Inoltre l’ approccio alla riduzione del rischio di disastri in Italia – in generale per tutto il territorio nazionale, ma a maggior ragione per i contesti insulari – continua a essere prevalentemente di natura tecnica e ingegneristica. Manca una riflessione più profonda sulla vulnerabilità sociale e sulla interconnessione tra i processi.

Nuovo porto di Funchal, Madeira (2017). Foto di Sara Bonati.

5) Perché si parla poco e male delle piccole isole italiane? Sembra non si esca da visioni esclusivamente legate all’uso turistico: la narrazione è spesso legata allo spot paradisiaco, e sorgono poche riflessioni sull’abitare o su cosa pensino e vogliano davvero gli abitanti.
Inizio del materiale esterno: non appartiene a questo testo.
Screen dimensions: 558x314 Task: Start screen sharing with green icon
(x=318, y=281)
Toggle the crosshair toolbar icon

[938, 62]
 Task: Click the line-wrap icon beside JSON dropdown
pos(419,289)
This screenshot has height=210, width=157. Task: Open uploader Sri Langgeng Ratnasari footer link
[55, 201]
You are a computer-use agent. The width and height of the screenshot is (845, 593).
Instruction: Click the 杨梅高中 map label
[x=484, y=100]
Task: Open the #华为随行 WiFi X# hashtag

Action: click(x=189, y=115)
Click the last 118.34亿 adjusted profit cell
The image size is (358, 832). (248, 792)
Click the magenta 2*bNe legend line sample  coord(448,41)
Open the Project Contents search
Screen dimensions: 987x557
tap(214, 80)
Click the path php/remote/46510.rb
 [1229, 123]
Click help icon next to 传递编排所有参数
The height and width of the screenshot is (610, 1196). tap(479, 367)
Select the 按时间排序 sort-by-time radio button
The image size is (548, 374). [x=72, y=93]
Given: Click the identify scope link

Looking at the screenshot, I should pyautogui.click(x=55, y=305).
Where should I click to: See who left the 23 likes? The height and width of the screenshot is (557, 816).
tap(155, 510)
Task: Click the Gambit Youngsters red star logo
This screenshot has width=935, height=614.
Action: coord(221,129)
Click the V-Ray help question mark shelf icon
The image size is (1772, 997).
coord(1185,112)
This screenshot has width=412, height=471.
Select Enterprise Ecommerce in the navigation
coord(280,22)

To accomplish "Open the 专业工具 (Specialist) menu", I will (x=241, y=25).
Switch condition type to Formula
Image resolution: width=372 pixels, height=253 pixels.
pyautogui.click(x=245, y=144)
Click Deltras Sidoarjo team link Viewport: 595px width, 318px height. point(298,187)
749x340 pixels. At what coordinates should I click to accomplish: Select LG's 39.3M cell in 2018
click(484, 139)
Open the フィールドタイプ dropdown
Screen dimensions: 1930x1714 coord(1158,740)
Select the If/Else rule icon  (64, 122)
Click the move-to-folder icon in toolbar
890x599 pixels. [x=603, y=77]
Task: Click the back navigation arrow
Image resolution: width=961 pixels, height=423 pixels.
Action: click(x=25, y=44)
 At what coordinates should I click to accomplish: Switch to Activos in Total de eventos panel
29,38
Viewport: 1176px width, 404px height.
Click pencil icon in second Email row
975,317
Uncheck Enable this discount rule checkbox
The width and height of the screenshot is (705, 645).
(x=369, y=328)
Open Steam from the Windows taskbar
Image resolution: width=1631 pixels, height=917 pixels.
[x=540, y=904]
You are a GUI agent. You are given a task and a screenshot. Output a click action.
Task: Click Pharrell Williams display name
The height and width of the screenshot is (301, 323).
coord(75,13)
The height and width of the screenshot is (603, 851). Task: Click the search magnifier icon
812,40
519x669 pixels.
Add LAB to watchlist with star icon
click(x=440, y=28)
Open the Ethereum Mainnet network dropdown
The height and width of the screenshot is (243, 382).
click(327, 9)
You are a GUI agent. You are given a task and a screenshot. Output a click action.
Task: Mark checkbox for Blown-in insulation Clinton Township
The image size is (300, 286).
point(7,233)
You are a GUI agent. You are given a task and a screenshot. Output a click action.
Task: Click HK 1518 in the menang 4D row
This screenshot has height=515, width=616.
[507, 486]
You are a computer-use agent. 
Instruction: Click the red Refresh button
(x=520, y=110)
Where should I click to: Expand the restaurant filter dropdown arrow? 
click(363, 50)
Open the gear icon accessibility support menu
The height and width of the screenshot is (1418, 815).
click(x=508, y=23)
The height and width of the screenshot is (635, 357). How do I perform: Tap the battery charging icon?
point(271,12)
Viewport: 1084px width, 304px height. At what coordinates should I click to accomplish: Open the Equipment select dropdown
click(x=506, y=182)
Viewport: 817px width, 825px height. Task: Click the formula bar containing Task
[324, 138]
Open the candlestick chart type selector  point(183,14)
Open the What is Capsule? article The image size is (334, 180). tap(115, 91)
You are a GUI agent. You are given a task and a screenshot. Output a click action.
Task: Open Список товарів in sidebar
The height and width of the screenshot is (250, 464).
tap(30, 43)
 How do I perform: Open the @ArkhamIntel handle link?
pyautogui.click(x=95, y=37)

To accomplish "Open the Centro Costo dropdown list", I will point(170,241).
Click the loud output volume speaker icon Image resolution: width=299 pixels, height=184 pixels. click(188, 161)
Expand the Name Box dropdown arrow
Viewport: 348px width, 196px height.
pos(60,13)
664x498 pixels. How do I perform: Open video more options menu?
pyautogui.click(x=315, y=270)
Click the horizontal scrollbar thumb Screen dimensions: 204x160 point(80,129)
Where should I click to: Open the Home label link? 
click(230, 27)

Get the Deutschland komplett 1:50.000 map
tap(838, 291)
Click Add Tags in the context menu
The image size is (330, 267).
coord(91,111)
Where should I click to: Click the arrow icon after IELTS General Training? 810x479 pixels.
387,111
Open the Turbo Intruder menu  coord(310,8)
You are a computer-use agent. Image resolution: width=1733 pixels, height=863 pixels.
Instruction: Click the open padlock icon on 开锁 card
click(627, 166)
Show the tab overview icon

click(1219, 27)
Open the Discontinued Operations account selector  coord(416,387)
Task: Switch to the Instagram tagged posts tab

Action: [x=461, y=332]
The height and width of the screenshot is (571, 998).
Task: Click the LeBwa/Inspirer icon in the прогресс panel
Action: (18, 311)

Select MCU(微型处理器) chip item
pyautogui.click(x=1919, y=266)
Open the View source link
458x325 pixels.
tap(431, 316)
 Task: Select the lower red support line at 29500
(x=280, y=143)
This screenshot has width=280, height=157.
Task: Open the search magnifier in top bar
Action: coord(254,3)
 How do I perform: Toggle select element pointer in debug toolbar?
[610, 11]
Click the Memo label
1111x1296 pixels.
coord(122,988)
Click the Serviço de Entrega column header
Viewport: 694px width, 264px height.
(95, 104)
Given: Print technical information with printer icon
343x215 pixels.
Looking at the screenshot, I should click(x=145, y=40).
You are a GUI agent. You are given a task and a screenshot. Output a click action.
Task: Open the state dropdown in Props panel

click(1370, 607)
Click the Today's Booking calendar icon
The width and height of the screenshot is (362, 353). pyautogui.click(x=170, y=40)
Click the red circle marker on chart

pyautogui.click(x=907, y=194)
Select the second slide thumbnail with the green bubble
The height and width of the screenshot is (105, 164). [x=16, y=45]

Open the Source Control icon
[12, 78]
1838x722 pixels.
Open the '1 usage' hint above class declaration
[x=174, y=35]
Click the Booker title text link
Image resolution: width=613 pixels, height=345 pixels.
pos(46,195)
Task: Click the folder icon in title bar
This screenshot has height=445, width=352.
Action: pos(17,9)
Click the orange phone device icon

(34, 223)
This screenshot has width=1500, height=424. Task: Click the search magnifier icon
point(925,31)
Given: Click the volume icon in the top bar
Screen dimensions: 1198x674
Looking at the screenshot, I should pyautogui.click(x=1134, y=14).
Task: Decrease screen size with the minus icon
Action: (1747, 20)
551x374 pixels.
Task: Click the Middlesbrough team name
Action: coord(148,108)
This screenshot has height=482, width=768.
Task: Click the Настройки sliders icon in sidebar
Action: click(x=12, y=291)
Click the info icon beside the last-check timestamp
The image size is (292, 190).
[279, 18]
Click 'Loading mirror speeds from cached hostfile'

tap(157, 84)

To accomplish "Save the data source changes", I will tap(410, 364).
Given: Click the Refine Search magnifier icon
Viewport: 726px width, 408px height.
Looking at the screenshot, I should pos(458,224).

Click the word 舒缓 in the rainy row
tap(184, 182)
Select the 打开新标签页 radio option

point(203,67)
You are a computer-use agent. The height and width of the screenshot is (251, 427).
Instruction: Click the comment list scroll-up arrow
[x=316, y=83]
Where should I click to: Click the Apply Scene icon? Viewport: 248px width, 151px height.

Conscio del fatto che non esista un’unica ricetta, da dove (ri)partire per una visione meno stereotipata delle isole?

Io non credo si parli male delle piccole isole italiane. Ischia e Capri, ad esempio (ma non solo), godono di grande riconoscimento, anche internazionale. La loro dipendenza dal turismo costituisce un problema che va oltre l’Italia. Le isole rappresentano nell’immaginario comune il luogo ideale, la meta perfetta per una breve fuga, per cambiare vita, per trovare l’eden. Penso sia difficile per le isole uscire da questa visione; soprattutto, non credo che loro lo vogliano.

Portare alla luce i problemi del territorio può significare perdere il flusso turistico che oggi è spesso l’unica risorsa. Ritengo che il problema principale stia nell’incapacità di pensare alle isole come qualcosa di diverso da una destinazione per le vacanze, soprattutto per un certo tipo di vacanze.

Il punto di partenza dovrebbe essere capire il territorio e la sua “vera vocazione”. Quali sono realmente le esigenze degli abitanti? Quali altre prospettive hanno le isole? Devono vivere di turismo di massa o esistono alternative sostenibili? Non avere paura di raccontare la realtà e uscire dall’immaginario costruito credo sia il passo fondamentale.